Credit rating agency Moody’s Investors Service has raised its outlook for Saudi Arabia’s banking system to “stable” from “negative”, in a fresh sign that global investor confidence in the kingdom is recovering after plunging due to low oil prices.
“Despite low oil prices, which we expect to fluctuate between $40 and $60 a barrel over the next 18 months, and cuts in oil production, the Saudi economy will gradually recover, supported by government spending,” Moody’s vice-president Olivier Panis said in a statement on Wednesday.
“As a result, Saudi banks’ liquidity and funding conditions will improve. Although profitability and loan performance will continue to soften, Saudi banks will maintain robust capital and loss-absorption buffers compared with regional and international peers over the outlook horizon.”
Low oil prices have strained Saudi government finances, leading to a $98bn state budget deficit in 2015. This forced state spending cuts that slowed the economy, worsened loan quality and reduced banks’ access to fresh deposits.

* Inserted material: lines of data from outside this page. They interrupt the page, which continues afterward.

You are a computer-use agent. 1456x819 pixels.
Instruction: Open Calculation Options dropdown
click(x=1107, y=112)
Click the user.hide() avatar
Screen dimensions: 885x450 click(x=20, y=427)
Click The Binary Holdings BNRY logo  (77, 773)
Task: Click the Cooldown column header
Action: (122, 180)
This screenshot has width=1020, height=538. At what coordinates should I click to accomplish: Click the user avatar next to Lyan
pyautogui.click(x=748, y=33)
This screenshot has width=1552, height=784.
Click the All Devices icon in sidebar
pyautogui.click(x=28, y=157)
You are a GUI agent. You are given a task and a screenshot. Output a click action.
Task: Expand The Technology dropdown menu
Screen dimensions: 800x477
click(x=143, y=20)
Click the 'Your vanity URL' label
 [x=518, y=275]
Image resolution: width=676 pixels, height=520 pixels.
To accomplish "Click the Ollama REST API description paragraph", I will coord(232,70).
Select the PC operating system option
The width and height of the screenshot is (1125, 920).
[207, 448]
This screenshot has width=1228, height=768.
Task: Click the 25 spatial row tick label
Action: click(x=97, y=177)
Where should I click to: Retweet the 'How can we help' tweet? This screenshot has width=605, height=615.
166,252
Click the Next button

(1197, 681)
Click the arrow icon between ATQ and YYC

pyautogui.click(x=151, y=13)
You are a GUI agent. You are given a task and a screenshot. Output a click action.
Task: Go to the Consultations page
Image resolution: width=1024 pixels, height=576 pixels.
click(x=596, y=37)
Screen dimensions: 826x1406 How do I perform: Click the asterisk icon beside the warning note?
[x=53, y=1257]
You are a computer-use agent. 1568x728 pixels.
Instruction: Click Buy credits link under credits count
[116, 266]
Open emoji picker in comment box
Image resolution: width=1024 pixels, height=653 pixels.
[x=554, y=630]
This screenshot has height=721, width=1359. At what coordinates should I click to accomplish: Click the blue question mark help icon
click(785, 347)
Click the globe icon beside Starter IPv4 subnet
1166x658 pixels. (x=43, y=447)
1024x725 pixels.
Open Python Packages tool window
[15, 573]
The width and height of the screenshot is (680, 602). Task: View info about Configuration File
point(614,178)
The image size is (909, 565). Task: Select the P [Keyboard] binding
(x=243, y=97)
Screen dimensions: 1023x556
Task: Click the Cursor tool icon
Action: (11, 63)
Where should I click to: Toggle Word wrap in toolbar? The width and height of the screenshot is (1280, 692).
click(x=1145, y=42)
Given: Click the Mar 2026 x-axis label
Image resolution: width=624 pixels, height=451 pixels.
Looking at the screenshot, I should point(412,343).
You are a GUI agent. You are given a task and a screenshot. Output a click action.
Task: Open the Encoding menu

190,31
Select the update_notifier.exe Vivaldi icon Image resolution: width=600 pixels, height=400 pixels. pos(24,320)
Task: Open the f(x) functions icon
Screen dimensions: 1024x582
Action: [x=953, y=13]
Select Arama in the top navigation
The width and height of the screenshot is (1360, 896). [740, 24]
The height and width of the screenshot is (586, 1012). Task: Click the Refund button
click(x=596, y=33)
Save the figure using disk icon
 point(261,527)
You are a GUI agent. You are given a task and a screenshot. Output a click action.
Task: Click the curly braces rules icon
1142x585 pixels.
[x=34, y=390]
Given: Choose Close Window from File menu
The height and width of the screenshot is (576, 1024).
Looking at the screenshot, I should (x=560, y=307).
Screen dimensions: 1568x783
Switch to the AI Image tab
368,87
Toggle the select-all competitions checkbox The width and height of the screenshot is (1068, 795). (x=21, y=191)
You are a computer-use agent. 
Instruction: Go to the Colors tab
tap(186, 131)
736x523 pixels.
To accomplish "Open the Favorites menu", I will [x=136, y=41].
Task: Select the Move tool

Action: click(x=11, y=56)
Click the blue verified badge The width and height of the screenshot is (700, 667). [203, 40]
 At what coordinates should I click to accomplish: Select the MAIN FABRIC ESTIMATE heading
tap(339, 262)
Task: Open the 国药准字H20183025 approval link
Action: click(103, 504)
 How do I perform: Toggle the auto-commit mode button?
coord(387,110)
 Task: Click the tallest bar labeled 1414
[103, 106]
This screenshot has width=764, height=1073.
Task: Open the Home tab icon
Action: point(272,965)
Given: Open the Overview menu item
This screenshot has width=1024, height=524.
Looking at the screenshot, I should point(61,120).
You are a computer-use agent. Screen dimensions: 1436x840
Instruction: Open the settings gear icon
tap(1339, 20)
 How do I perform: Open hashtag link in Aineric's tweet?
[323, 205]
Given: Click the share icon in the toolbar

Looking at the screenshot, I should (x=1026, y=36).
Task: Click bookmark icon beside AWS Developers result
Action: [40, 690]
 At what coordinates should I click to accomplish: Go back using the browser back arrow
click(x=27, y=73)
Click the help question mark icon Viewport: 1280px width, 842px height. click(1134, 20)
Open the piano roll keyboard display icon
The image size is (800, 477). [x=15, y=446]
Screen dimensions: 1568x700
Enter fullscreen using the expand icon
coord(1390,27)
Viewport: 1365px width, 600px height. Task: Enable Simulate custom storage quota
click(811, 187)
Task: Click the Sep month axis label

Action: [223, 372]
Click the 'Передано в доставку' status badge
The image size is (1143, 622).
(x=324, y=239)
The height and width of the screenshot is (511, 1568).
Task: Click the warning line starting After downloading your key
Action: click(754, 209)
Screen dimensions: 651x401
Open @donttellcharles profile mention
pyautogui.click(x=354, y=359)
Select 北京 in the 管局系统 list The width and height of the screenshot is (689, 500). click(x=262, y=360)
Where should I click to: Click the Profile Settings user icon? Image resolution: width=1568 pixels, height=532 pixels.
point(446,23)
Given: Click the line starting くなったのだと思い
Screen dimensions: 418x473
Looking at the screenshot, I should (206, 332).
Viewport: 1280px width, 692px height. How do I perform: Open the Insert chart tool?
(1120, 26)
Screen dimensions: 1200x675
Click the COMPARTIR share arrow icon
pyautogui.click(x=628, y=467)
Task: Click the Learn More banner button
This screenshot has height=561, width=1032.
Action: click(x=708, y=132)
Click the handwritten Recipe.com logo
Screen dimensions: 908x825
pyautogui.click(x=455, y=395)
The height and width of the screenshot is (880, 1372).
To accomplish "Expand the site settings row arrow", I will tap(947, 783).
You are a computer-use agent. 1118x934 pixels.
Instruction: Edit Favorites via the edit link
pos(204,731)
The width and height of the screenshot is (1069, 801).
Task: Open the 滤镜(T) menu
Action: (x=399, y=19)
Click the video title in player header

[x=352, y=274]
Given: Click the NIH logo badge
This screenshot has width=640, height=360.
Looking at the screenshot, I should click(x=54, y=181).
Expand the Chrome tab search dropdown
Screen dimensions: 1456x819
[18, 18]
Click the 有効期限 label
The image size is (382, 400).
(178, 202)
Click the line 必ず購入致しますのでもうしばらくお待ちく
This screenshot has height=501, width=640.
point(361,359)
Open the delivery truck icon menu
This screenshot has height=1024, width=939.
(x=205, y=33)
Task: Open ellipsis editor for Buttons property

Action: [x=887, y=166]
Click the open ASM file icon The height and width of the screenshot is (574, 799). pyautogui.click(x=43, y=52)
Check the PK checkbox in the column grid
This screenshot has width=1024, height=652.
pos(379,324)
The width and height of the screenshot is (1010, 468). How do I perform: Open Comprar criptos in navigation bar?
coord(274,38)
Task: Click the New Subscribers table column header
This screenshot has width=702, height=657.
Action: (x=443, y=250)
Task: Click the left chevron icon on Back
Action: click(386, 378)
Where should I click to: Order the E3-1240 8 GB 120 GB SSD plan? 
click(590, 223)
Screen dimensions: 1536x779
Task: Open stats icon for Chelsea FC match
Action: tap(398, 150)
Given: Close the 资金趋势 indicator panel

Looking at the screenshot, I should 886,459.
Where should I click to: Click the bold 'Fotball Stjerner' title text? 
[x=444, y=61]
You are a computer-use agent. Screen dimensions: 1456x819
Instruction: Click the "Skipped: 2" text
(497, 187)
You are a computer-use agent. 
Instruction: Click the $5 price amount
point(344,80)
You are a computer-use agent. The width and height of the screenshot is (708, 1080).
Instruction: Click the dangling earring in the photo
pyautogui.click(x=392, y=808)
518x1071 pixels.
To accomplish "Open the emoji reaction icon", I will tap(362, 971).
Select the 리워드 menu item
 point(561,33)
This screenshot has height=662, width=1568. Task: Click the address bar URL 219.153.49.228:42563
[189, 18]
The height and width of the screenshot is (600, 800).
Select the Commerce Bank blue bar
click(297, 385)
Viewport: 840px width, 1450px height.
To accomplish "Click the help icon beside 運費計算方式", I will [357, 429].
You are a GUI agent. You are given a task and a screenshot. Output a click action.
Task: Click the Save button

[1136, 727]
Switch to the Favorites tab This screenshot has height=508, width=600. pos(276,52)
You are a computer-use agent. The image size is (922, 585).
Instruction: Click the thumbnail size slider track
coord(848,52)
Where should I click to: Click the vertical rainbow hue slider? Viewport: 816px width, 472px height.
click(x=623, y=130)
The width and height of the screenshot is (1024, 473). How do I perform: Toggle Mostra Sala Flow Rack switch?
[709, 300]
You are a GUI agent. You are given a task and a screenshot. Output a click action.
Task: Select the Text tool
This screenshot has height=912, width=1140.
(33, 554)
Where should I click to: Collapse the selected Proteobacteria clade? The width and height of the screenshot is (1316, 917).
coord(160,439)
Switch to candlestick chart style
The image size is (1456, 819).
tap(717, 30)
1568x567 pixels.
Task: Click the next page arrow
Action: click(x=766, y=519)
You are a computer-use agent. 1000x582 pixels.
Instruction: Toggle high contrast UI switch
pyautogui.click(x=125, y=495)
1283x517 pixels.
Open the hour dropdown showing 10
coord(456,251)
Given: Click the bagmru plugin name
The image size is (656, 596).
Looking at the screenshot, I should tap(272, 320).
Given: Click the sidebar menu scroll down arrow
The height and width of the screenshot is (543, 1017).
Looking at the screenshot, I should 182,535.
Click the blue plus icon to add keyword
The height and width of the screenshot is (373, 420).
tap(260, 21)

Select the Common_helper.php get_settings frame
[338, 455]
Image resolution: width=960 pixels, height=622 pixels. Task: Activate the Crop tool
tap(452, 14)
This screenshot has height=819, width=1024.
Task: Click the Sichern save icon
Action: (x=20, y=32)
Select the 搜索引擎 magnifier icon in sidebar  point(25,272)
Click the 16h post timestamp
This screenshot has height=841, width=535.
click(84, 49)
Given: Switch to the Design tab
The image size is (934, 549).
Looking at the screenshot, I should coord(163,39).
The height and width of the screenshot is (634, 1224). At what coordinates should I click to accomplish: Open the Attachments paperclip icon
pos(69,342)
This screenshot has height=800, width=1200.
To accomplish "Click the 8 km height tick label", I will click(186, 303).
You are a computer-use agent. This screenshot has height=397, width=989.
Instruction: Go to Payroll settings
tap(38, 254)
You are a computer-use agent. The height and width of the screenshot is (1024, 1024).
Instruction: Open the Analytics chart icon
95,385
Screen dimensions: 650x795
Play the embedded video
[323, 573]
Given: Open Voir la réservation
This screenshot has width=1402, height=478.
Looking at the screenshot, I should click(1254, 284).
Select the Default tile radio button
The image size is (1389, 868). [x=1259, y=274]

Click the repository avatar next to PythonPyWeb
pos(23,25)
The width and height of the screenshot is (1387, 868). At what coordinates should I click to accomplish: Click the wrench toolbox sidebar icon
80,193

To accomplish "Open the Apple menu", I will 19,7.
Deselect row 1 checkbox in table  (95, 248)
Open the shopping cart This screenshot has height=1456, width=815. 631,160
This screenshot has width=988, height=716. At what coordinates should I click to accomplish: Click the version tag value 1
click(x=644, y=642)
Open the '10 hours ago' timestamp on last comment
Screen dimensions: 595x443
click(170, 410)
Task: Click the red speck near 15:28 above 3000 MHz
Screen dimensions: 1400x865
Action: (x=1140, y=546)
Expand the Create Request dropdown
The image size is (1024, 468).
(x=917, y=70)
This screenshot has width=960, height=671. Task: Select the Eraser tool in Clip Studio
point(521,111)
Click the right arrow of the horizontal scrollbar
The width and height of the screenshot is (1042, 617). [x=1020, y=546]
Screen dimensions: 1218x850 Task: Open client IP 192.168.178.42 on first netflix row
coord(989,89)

In the last several months, however, pressures have eased. The government replenished its coffers with a $17.5bn international bond issue in October and announced progress in cutting its deficit, while Brent crude oil rebounded above $50 a barrel from last year’s average of $45.
In December, the government detailed a plan to eliminate the deficit by 2020. Although questions remain over whether that target will be reached, International Monetary Fund officials have said it looks broadly feasible.
Measures of stress in the Saudi financial system have fallen sharply. This month the cost of insuring Saudi sovereign debt against default hit its lowest since September 2015.
One-year currency forwards show pressure for depreciation of the riyal near its lowest since late 2015, while three-month Saudi interbank money rates have dropped to their lowest since March 2016 as the modest improvement in state finances has allowed the government to spend more freely.
Moody’s predicted Saudi banks’ non-performing loans would increase to 2.5 per cent of gross loans over the next 18 months from around 1.4 per cent in September 2016, but the new level would not be in crisis territory.
“Although banks will also remain vulnerable to high single-party exposures and opacity in the corporate sector, banks will maintain the highest level of loan-loss provisioning coverage in the region,” the agency said.
Moody’s said the economy could technically fall into recession this year as Riyadh cut oil output in line with an agreement among global producers to prop up prices. It predicted gross domestic product would shrink 0.2 per cent in 2017.
But it forecast the economy’s non-oil sector – the area which most directly affects the majority of companies and banks – would grow 2 per cent this year, up from 0.2 per cent in 2016.